Direct Method(直接法)
意味
直接法
カイロウ式ヒント
主要な現金収支を個別に表示。FASBは推奨
Direct Method の試験対策解説
Direct Method(直接法)は、営業活動によるキャッシュ・フローを、顧客からの現金回収額や仕入先への現金支払額といった主要な現金収支の項目ごとに、総額で積み上げて表示する作成方法です。純利益から逆算する間接法とは対照的に、現金の動きを取引区分ごとに直接示すため、読み手にとって直感的に理解しやすいという利点があります。FASB(財務会計基準審議会)はこの直接法での表示を推奨していますが、作成には発生主義の会計記録を現金基準に組み替える追加作業が必要となるため、実務での採用は限定的です。なお、直接法を採用する場合でも、間接法による調整表(純利益から営業CFへの調整)を注記として開示することが求められます。
試験での問われ方・ひっかけポイント
直接法を採用しても間接法の調整表の注記開示は免除されない点が問われます。「直接法を選べば間接法の開示が不要になる」という誤解を選択肢で狙われやすいので注意してください。
英語例文
The direct method reports major classes of gross cash receipts and gross cash payments.
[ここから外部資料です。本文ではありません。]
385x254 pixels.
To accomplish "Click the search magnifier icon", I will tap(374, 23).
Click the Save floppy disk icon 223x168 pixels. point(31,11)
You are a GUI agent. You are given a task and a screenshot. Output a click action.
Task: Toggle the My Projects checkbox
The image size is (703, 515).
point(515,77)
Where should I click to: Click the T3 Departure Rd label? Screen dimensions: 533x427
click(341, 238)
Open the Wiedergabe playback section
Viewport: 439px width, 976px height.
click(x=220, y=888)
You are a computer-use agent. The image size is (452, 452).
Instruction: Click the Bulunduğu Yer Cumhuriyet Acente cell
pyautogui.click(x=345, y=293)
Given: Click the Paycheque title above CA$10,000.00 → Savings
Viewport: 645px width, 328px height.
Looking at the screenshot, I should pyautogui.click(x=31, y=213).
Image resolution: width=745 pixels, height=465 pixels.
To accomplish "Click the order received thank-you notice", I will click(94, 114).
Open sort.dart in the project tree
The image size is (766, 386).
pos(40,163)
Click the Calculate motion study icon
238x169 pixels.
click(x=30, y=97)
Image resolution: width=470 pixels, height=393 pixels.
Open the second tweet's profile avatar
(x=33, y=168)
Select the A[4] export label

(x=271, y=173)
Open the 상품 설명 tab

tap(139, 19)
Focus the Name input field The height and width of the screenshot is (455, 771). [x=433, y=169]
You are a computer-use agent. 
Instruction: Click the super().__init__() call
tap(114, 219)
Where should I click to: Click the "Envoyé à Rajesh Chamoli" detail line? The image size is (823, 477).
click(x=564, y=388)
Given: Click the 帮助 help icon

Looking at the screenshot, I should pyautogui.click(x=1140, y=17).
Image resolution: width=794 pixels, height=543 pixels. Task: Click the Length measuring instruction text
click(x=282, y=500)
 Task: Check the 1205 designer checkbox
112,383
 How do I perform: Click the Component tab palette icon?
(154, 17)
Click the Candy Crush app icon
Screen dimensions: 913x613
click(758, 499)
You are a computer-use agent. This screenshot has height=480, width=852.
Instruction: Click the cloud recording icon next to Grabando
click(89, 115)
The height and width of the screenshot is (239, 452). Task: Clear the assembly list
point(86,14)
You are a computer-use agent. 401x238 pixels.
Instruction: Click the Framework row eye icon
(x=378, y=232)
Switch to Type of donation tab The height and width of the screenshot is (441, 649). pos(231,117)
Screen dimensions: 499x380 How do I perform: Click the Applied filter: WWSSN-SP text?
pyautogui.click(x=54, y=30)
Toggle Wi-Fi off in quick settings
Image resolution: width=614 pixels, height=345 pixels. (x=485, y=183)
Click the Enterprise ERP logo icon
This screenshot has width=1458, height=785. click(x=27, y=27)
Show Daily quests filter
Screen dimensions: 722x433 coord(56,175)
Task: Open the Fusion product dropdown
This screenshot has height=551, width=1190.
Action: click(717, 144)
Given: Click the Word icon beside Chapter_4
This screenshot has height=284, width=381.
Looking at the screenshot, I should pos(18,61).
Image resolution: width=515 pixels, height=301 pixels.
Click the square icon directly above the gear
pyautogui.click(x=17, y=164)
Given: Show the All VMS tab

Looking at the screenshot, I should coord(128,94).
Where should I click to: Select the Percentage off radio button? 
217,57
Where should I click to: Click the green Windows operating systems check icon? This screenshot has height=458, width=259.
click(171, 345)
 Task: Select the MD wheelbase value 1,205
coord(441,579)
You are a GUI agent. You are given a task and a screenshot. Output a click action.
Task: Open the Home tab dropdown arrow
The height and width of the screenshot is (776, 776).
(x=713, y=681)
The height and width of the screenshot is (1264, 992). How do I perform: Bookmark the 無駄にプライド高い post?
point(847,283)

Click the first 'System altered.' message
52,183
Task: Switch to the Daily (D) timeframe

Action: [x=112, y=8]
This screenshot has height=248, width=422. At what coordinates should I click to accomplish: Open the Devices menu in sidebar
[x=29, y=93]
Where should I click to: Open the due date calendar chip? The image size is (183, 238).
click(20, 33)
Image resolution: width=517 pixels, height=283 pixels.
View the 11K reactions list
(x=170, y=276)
直接法では、現金の総受取額及び総支払額の主要な区分ごとに報告します。
Direct Method に関するよくある質問
直接法を使う企業でも間接法の情報は必要ですか?
はい。直接法で計算書を作成する企業も、純利益から営業活動によるキャッシュ・フローへの調整過程を、間接法と同様の形式で注記として別途開示する必要があります。
直接法が推奨されているのに普及していないのはなぜですか?
直接法は総額での現金収支を個別に把握する必要があり、既存の発生主義の会計記録から作成し直す手間が大きいため、簡便な間接法の方が実務では広く採用されています。